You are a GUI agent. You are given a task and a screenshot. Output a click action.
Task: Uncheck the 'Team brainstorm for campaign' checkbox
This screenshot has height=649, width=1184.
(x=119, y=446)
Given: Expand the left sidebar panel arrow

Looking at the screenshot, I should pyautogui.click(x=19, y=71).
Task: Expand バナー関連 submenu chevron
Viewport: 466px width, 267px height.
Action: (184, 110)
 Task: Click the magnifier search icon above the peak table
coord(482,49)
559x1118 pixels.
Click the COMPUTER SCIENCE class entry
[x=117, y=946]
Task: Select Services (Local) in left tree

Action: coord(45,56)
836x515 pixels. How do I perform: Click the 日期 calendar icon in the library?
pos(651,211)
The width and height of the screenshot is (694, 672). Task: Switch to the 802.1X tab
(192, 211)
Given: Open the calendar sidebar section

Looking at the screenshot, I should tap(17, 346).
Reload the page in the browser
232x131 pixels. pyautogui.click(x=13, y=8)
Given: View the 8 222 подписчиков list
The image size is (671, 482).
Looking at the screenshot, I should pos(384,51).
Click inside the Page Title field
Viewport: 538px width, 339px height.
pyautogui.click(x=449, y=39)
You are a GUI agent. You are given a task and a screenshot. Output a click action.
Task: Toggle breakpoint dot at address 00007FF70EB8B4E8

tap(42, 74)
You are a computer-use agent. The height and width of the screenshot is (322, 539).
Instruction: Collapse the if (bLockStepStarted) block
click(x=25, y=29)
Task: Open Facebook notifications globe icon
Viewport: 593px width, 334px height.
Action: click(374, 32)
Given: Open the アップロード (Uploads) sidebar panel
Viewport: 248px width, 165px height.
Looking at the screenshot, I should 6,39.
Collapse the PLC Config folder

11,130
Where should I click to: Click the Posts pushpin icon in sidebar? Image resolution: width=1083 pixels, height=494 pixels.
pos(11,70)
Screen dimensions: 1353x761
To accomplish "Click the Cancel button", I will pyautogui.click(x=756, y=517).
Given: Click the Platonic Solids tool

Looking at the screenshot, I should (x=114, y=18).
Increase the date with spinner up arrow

Work request | Could you transcribe the entries exactly, from the first line through the line containing "559x1118 pixels.", and give nothing more?

Task solution |
You are a GUI agent. You are given a task and a screenshot. Output a click action.
Task: Uncheck the 'Team brainstorm for campaign' checkbox
This screenshot has height=649, width=1184.
(x=119, y=446)
Given: Expand the left sidebar panel arrow

Looking at the screenshot, I should pyautogui.click(x=19, y=71).
Task: Expand バナー関連 submenu chevron
Viewport: 466px width, 267px height.
Action: (184, 110)
 Task: Click the magnifier search icon above the peak table
coord(482,49)
559x1118 pixels.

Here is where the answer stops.